*** Opening of Supplied records ***

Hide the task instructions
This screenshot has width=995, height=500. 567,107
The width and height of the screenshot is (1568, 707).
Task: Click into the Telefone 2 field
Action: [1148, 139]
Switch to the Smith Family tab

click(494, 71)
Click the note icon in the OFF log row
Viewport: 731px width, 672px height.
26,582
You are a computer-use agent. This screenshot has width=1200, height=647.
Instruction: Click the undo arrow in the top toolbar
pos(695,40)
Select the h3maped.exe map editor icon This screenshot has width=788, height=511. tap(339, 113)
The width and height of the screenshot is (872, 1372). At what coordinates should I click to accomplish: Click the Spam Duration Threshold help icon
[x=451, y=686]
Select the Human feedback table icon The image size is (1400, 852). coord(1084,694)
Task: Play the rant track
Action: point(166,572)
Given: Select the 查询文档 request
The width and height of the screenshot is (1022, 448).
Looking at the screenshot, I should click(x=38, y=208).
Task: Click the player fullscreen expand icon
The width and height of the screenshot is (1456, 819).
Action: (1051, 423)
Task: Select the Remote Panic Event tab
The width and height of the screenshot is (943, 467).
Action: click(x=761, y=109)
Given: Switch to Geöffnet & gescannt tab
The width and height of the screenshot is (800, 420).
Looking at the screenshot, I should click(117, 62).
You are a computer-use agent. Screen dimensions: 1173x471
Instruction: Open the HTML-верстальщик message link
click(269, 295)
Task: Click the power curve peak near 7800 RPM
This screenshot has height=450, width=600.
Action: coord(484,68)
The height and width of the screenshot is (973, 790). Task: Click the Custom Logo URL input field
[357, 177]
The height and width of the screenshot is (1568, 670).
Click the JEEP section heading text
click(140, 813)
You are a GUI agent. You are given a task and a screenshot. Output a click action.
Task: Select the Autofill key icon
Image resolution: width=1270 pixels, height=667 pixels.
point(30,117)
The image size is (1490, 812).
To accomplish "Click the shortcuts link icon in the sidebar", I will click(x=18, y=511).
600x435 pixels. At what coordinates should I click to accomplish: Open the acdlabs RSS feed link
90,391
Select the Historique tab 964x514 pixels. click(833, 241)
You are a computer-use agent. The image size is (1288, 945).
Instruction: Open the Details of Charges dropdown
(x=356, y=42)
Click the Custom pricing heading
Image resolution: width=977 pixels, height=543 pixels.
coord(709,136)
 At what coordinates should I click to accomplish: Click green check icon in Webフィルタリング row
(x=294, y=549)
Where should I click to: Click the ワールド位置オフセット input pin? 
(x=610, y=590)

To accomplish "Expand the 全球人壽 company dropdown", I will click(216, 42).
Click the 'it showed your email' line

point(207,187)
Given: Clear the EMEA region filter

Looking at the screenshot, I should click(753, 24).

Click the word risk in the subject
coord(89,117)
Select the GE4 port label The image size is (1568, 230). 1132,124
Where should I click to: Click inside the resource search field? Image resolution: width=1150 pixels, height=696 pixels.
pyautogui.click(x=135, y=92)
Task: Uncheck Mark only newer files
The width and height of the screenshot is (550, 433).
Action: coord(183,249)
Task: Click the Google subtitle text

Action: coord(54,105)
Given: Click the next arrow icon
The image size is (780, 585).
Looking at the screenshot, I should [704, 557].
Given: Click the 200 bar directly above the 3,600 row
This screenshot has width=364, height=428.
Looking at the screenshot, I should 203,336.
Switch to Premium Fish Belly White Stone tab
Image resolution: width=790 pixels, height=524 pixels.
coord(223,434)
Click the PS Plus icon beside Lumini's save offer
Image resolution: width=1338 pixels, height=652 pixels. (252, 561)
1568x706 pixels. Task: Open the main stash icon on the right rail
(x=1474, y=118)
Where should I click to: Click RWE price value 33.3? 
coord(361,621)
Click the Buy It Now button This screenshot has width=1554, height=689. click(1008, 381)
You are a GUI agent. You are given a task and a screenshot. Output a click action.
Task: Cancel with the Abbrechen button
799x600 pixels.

*** Close of Supplied records ***

• Directions: Within the data above, the lines from the one with "Click the 'it showed your email' line" to the one with "Select the GE4" must be repeated exactly; no other line belongs in the answer.

• Exercise output:
Click the 'it showed your email' line

point(207,187)
Given: Clear the EMEA region filter

Looking at the screenshot, I should click(753, 24).

Click the word risk in the subject
coord(89,117)
Select the GE4 port label The image size is (1568, 230). 1132,124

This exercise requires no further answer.